The process of the present invention is a novel process which utilizes the triple effect evaporator system of the present invention to remove salt and other solids as well as excess water, leaving a glycol stream that can be reused as a hydrate inhibitor. The process of the present invention begins by preheating a glycol/brine stream comprising approximately fifty percent (50%) glycol. The stream is then subjected to three evaporation cycles.
The first evaporation cycle comprises introducing the preheated stream into a suppressed boiling point evaporator where the stream is heated under a constant pressure. The stream pressure is then dropped to cause a portion of the water contained in the stream to vaporize or flash. The flashing stream is then introduced into a separator vessel where the water vapor is separated from the remaining liquid stream. The water vapor is removed from the separator and condensed. The remaining liquid glycol/brine stream is then pumped from the separator vessel through a solids removal system where precipitated salts and solids are removed.

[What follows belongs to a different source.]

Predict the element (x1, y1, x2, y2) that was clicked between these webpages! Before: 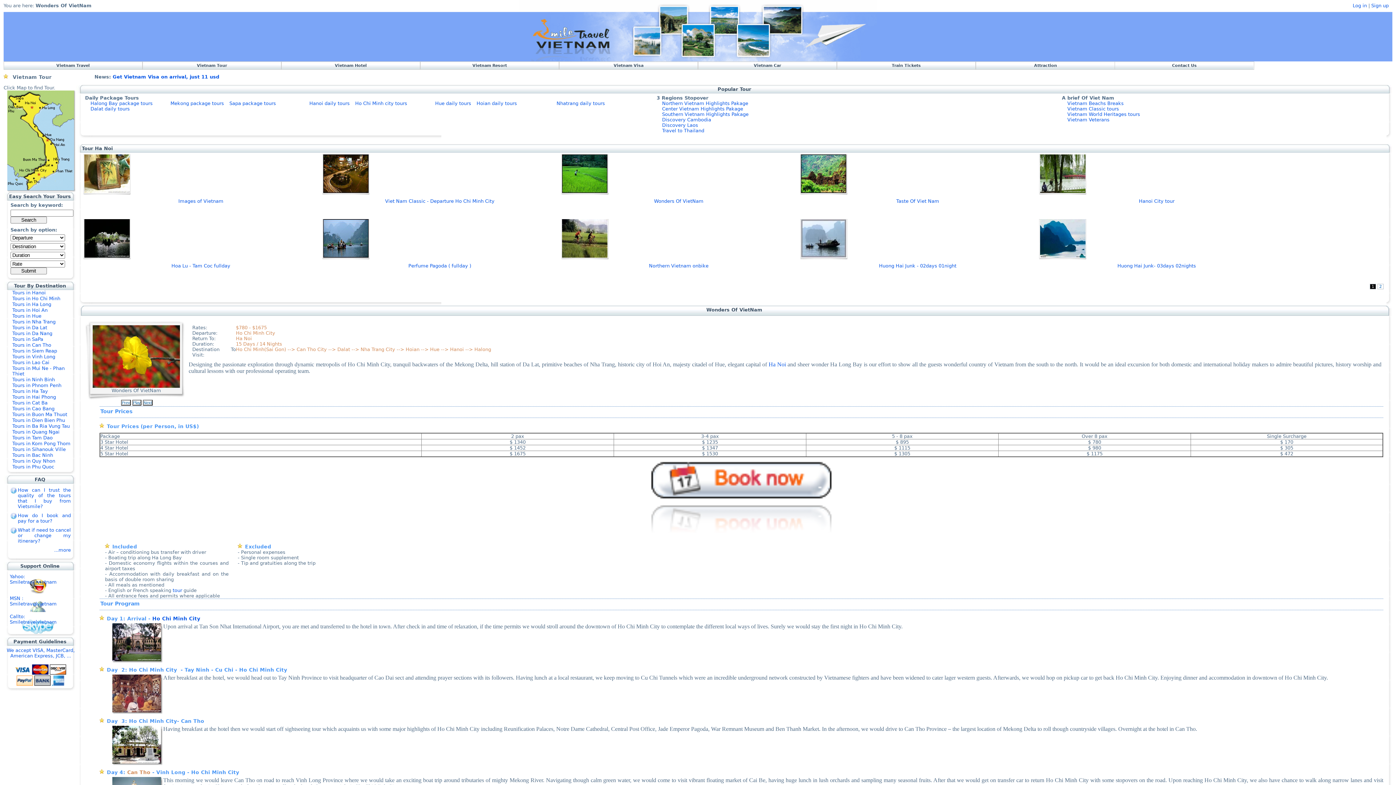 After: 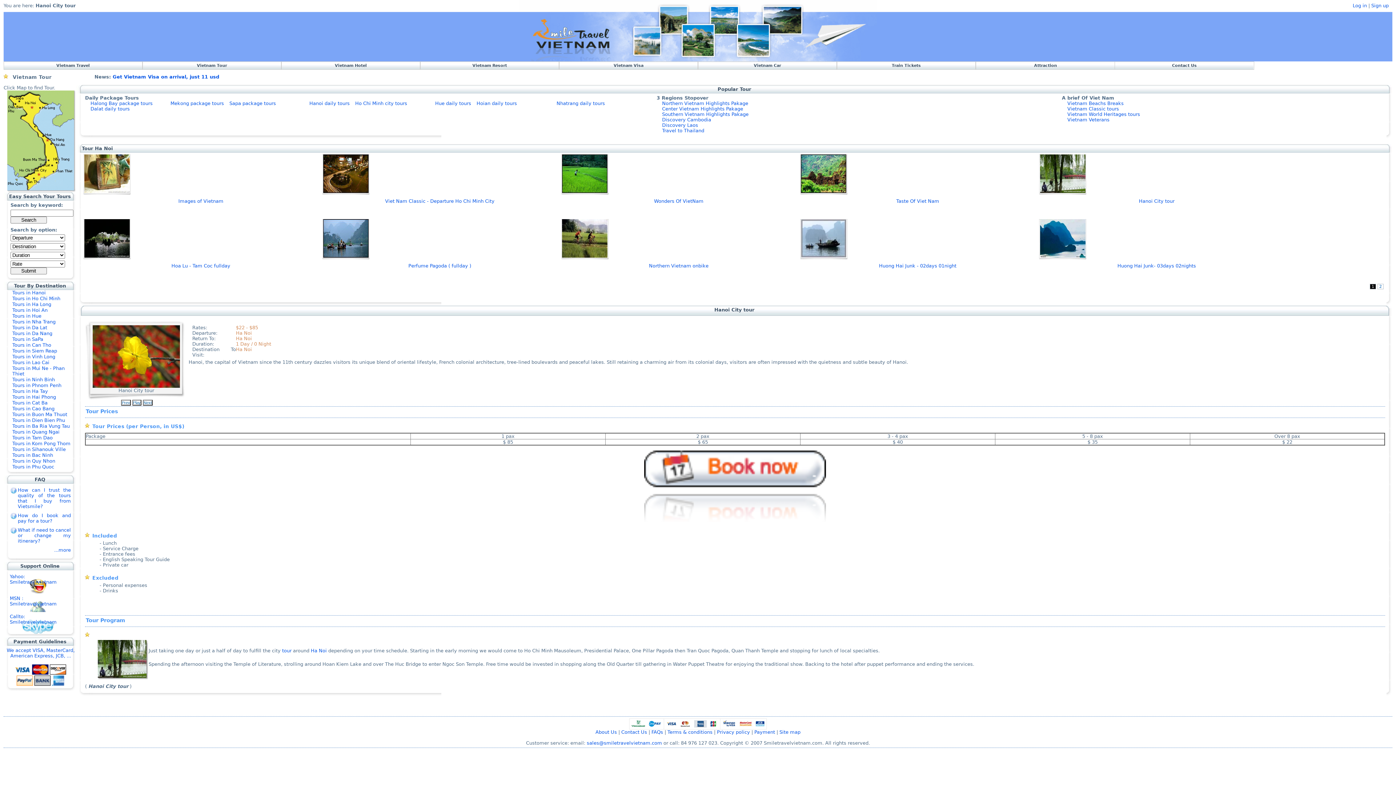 Action: bbox: (1040, 188, 1085, 194)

The above mentioned steps of introducing the stream into an evaporator for heating under pressure, dropping the stream pressure to cause a flash, separating the remaining liquid stream from the vapor stream, condensing the vapor stream, and pumping the remaining liquid stream through a solids removal system to remove salts and other solids are repeated two additional times. Each time these steps are performed the remaining liquid stream becomes more concentrated with glycol and after the third cycle the finished product is approximately ninety percent (90%) glycol. To maximize the energy efficiency of the process of the present invention, heat energy from the water vapor generated in the third evaporation cycle is used to supply heat for the second evaporation cycle, and the heat energy from the second evaporation cycle is used to heat the first evaporation cycle. Additionally, heat from the finished product glycol stream can be recovered and used during the preheating step.